### About this exercise
Your copy begins at the line with "You are a GUI" and runs through the end of the data below. Set down only those lines exactly, without pictures.

Stored data entries:
====================

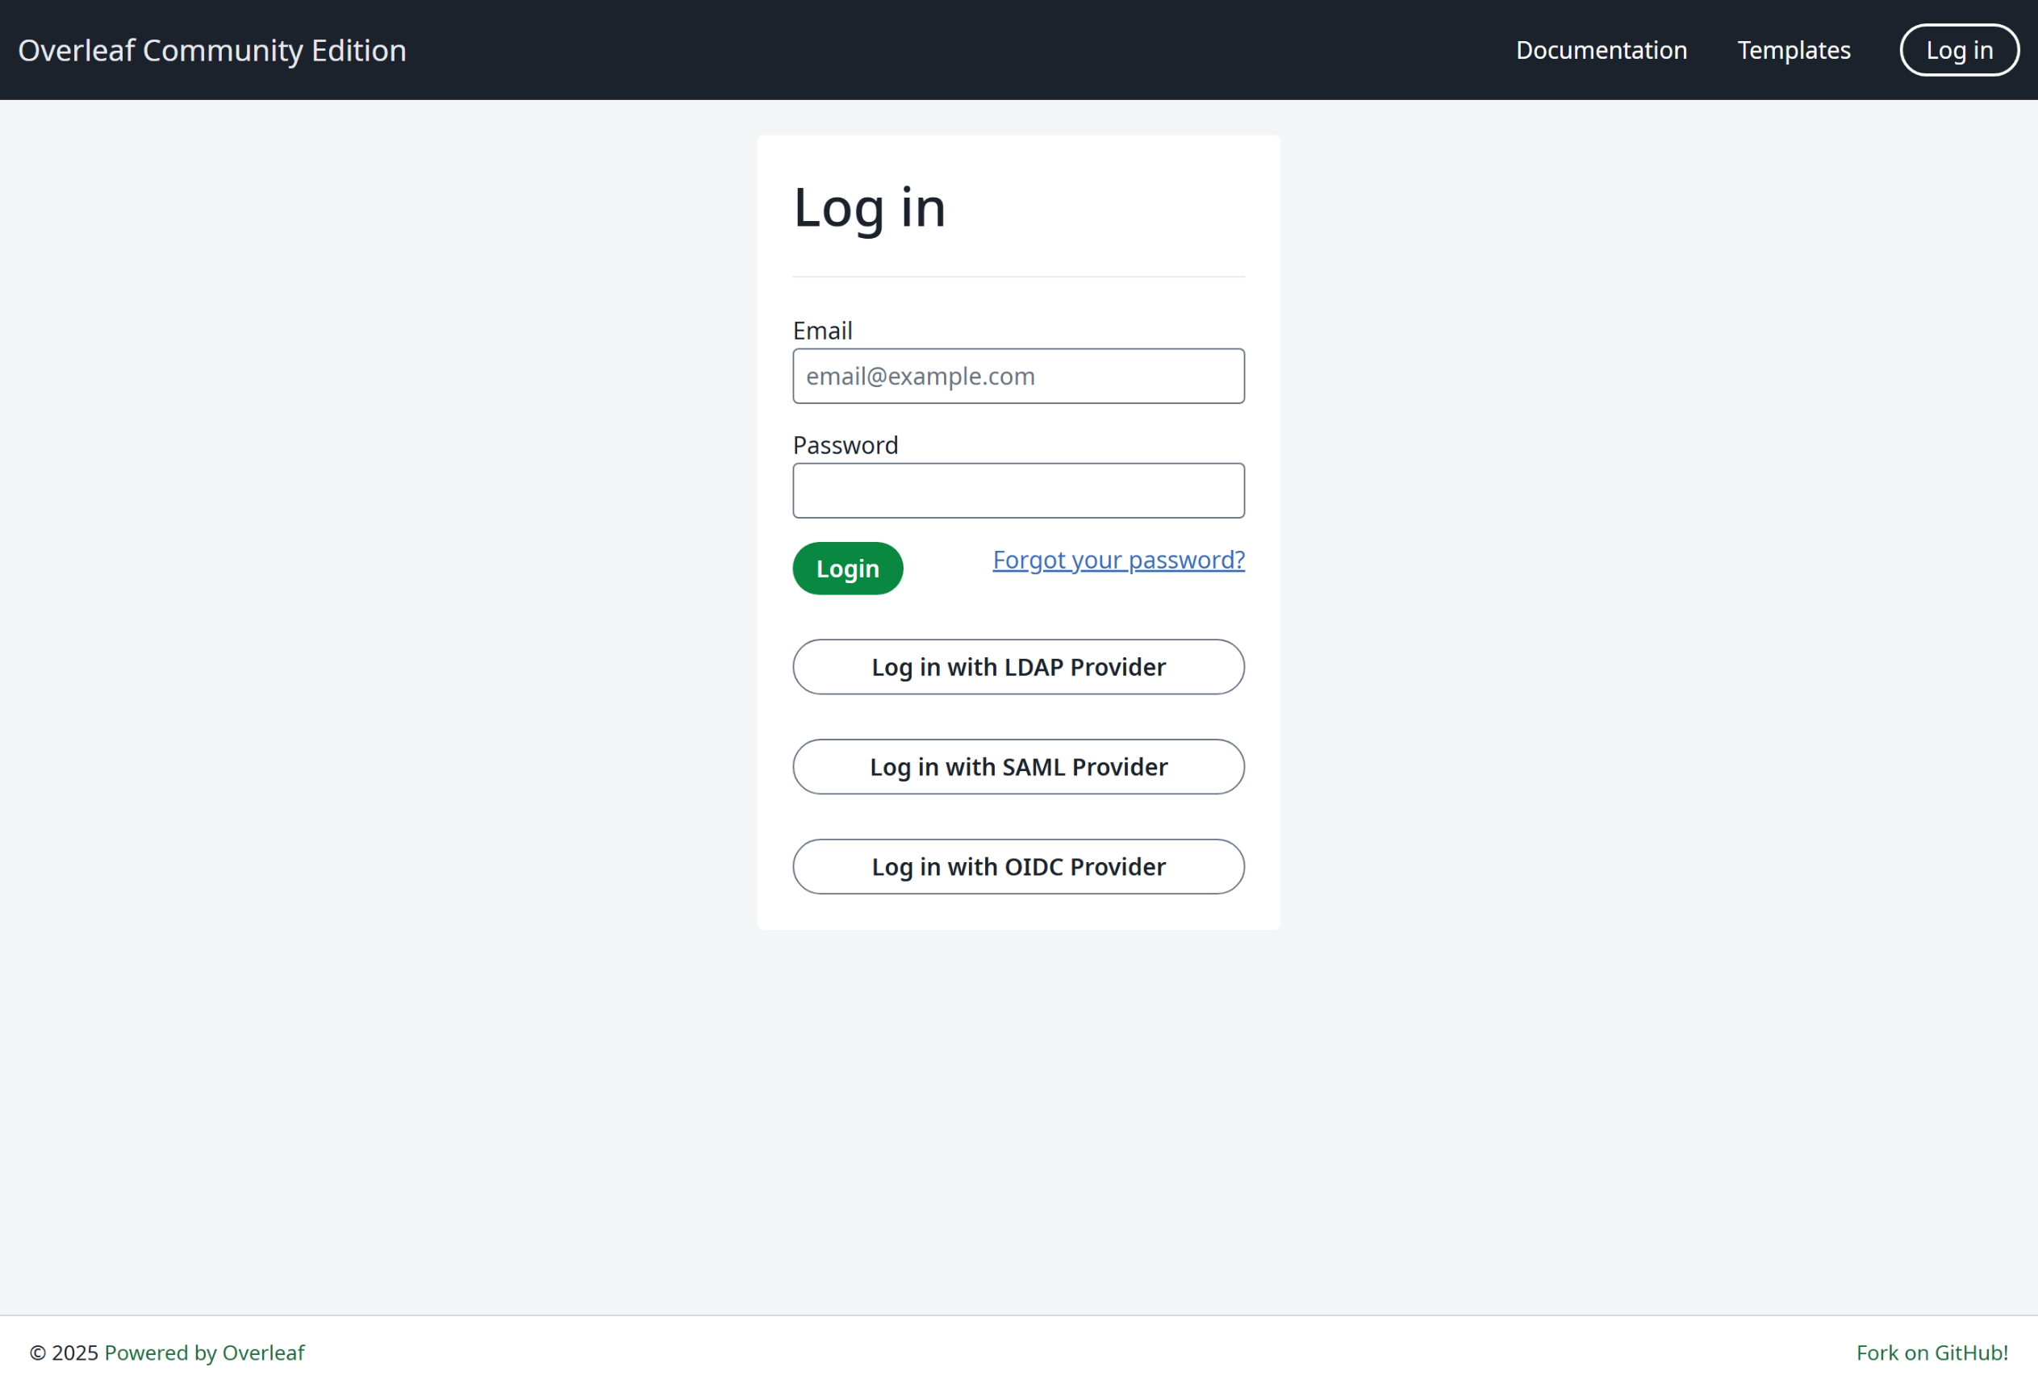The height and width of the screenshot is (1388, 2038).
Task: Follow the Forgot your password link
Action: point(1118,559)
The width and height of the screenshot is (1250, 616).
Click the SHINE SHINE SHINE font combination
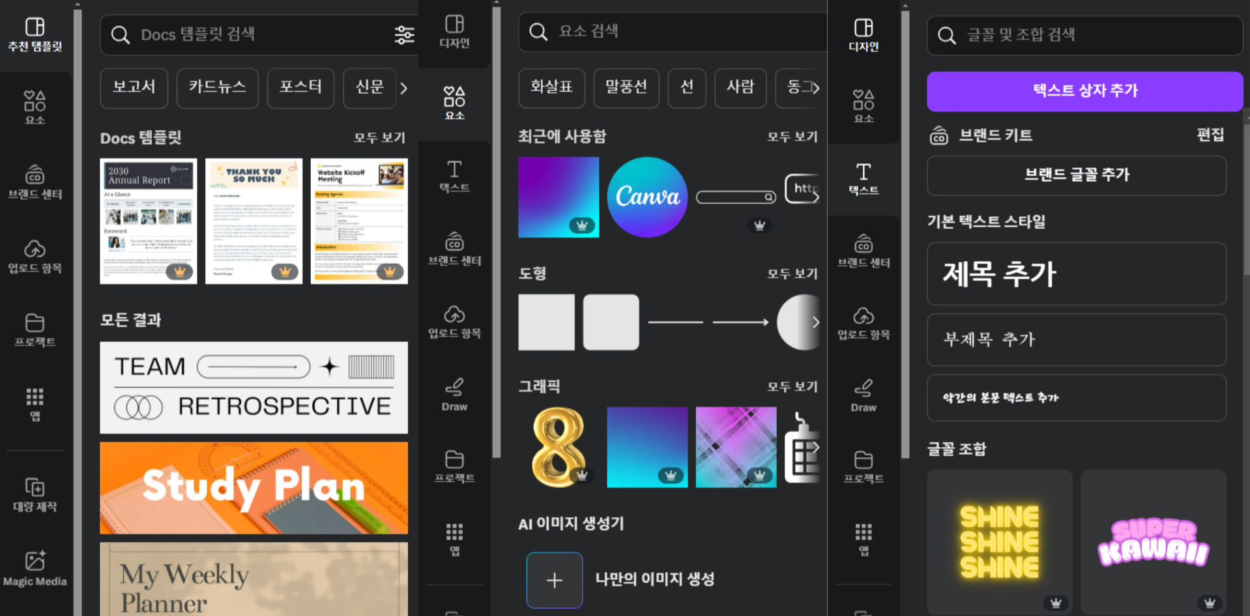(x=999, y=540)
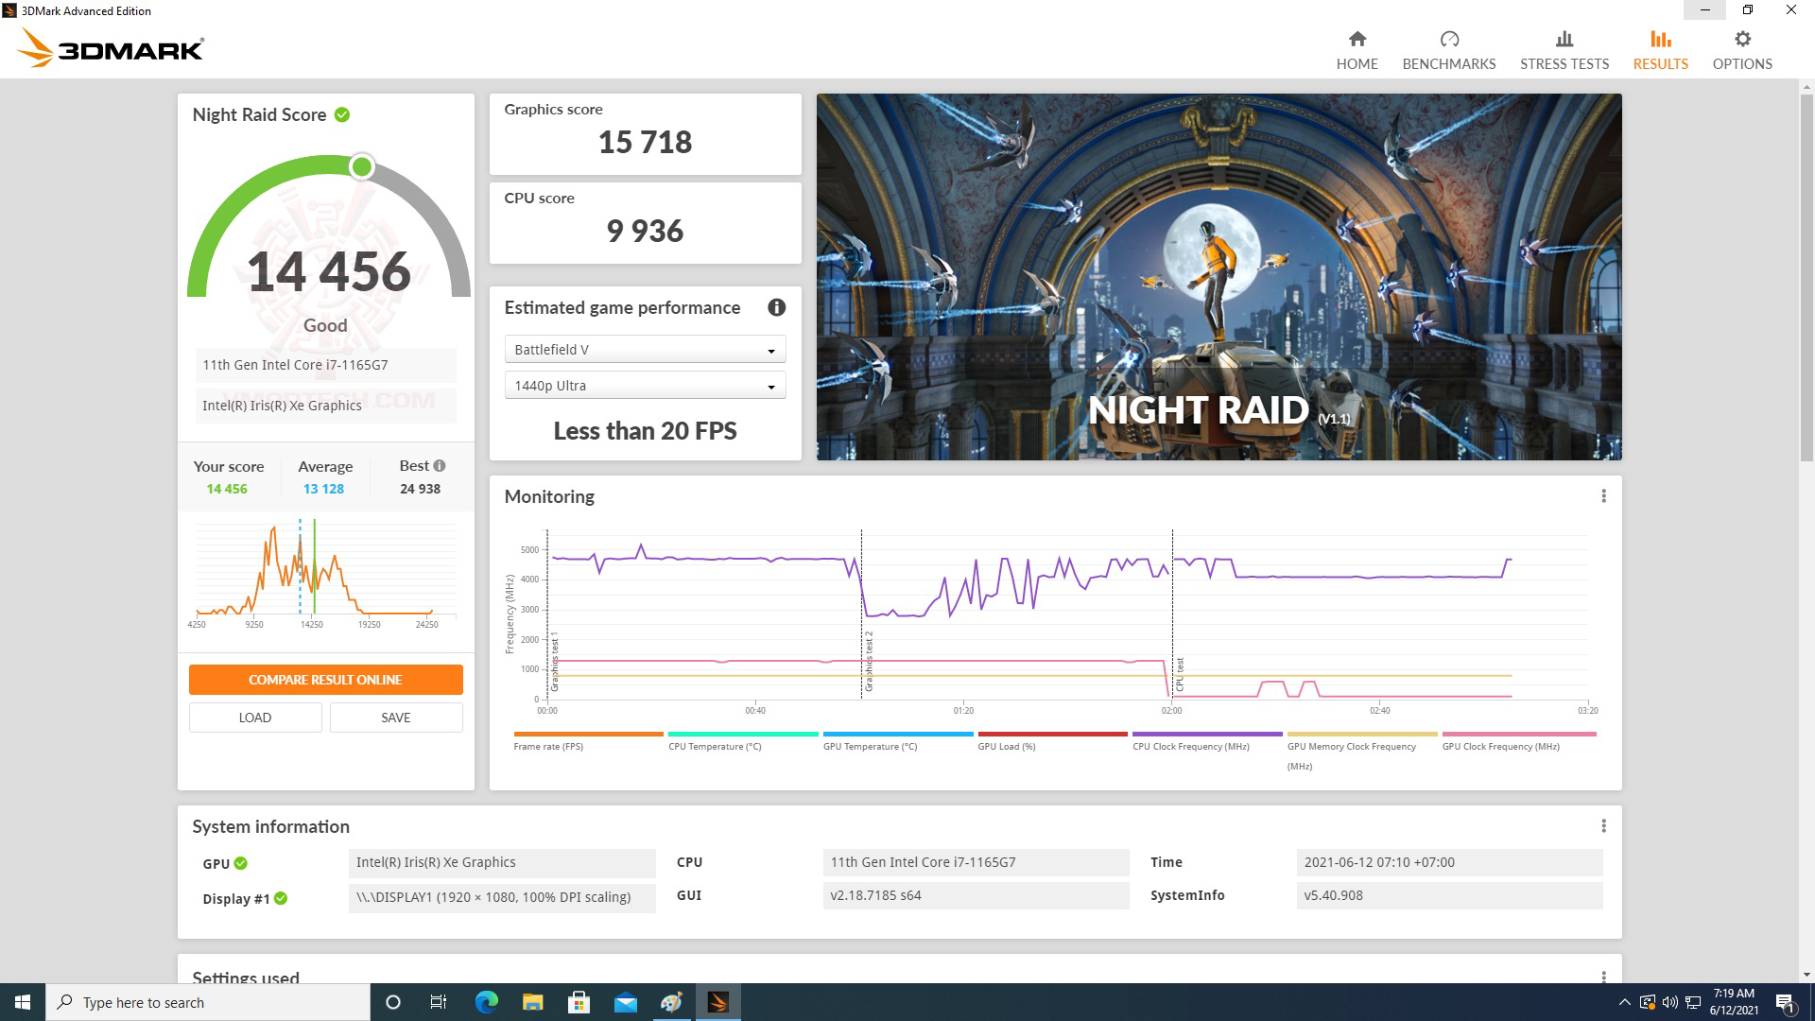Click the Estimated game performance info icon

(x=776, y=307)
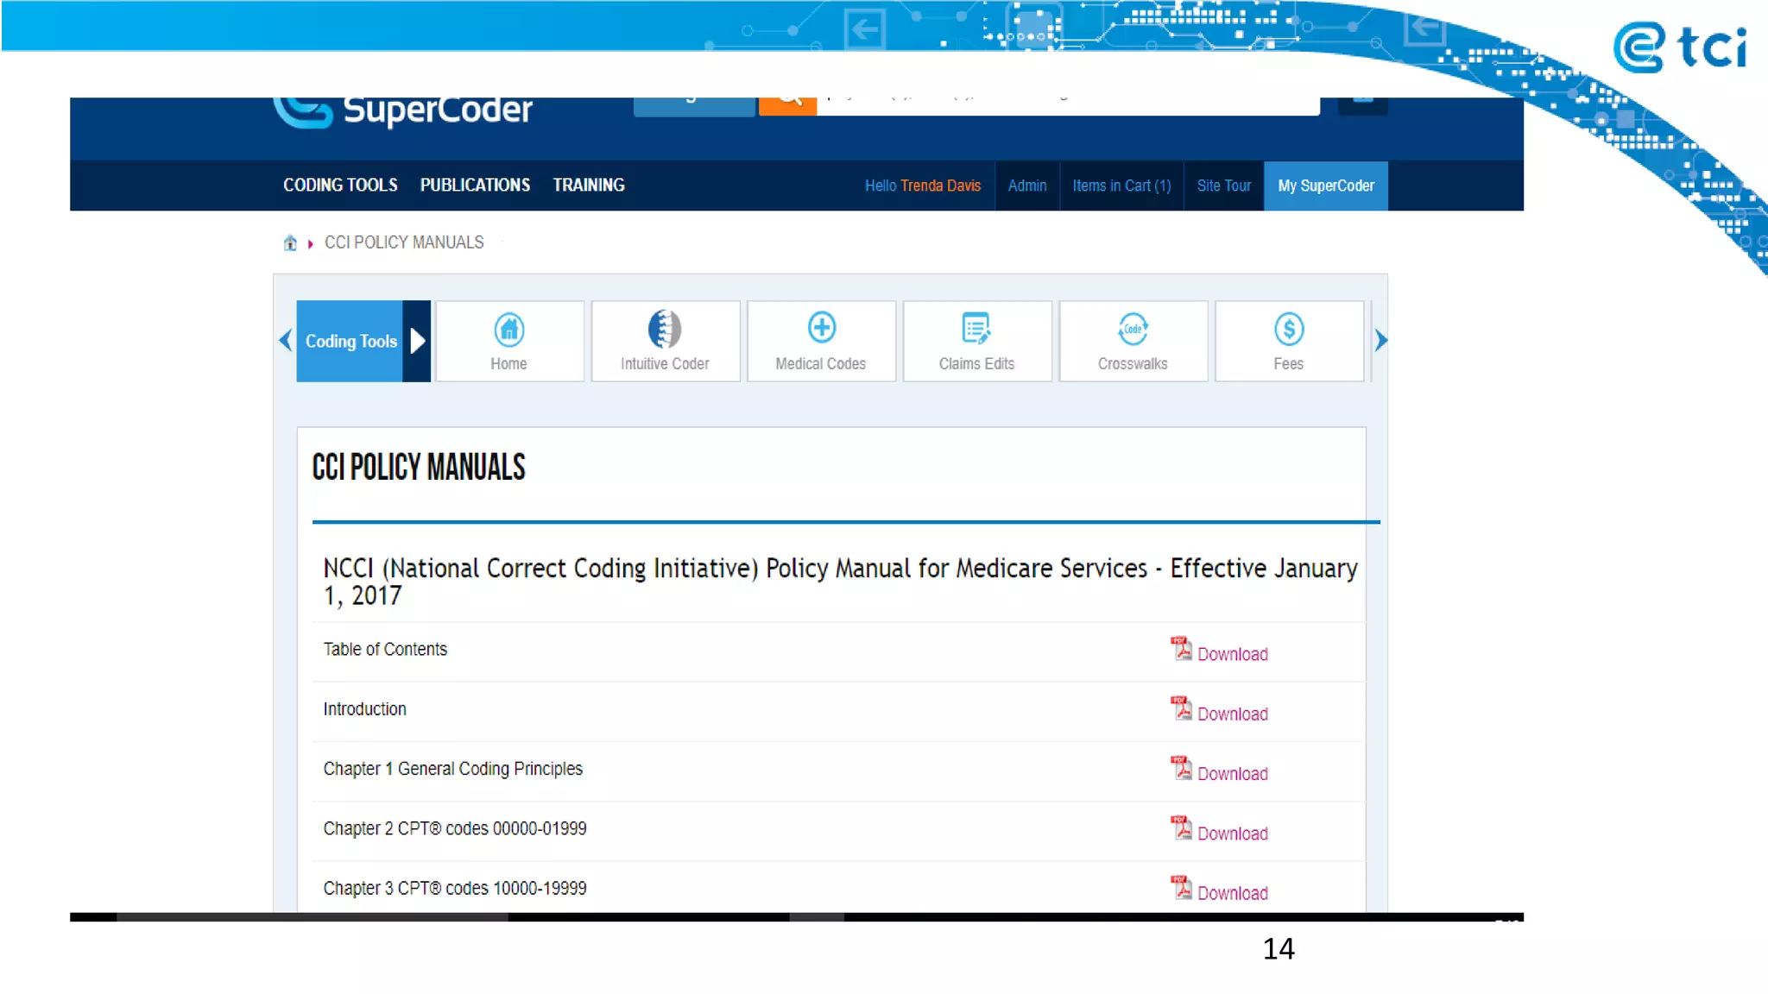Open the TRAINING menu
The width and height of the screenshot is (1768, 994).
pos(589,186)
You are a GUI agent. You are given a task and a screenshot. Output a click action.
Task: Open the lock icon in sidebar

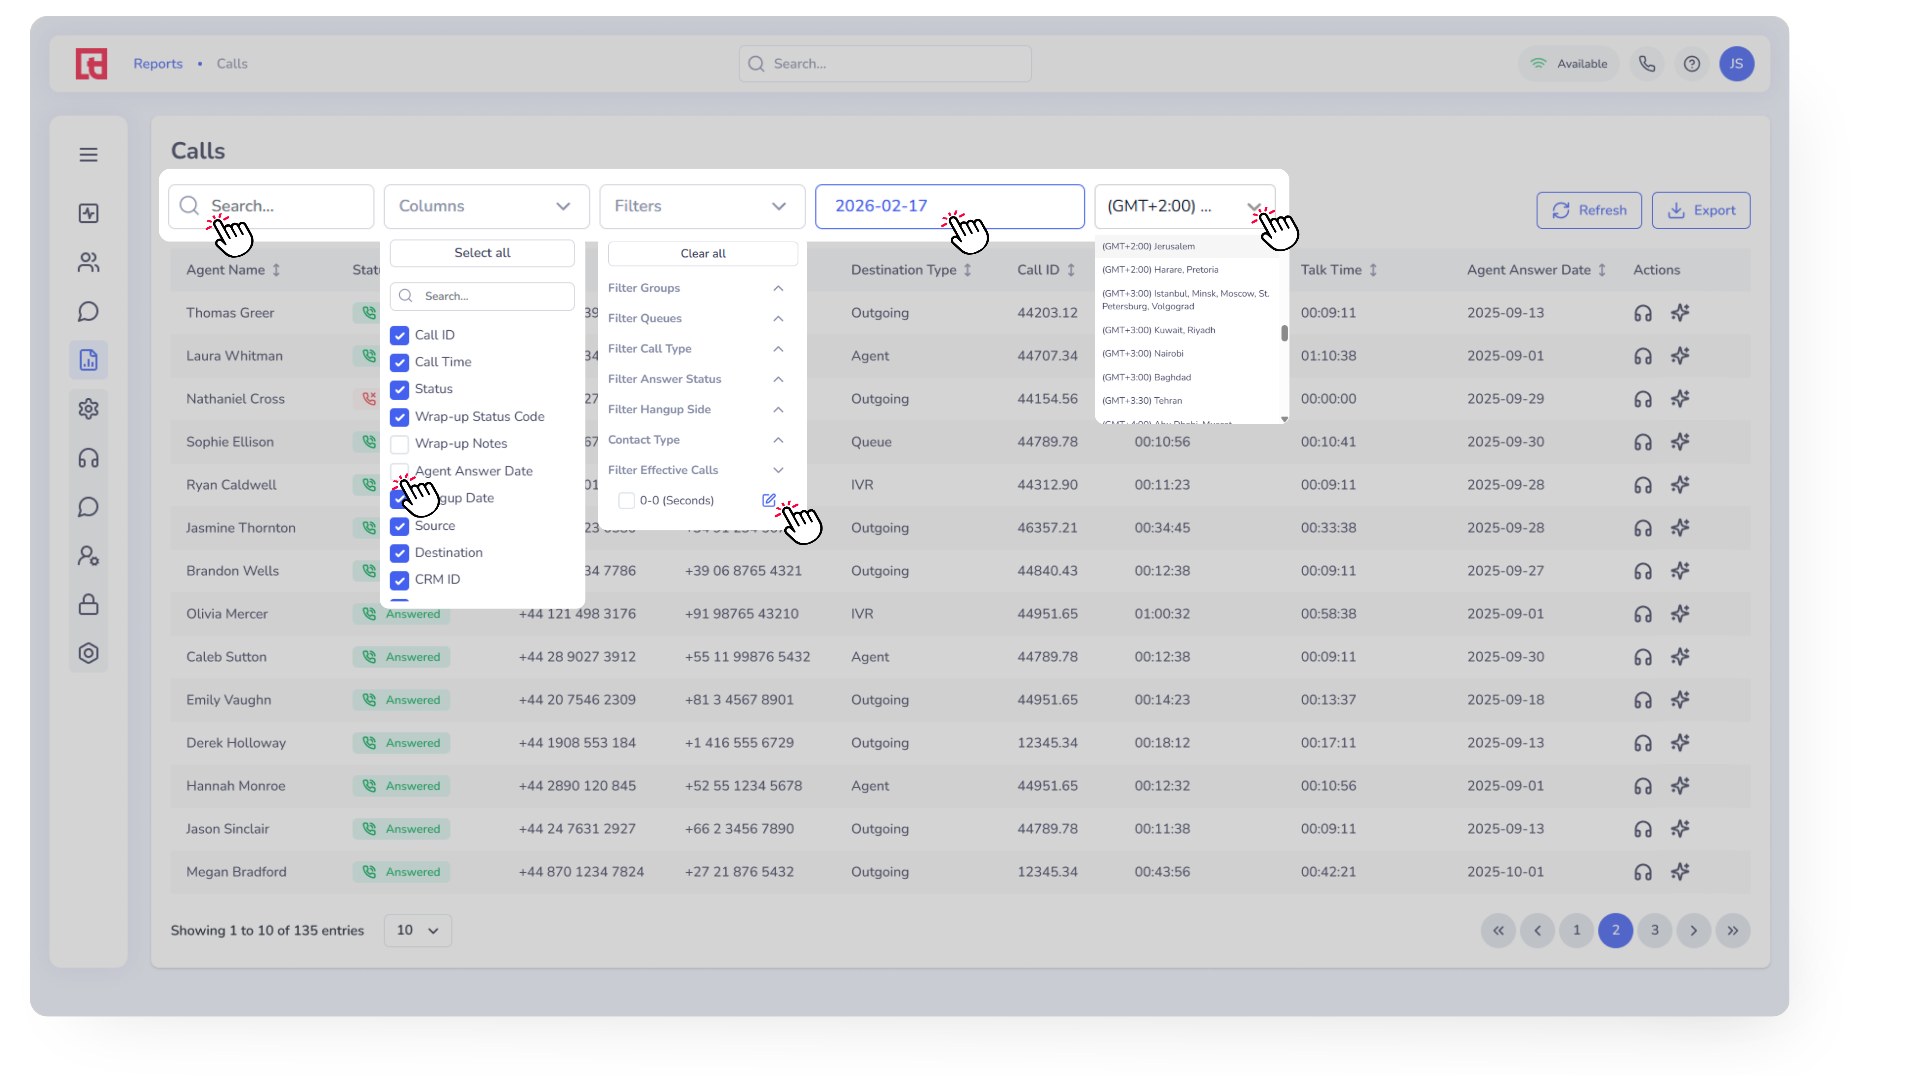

====================

### Problem solution
You are a GUI agent. You are given a task and a screenshot. Output a click action.
Task: Open the lock icon in sidebar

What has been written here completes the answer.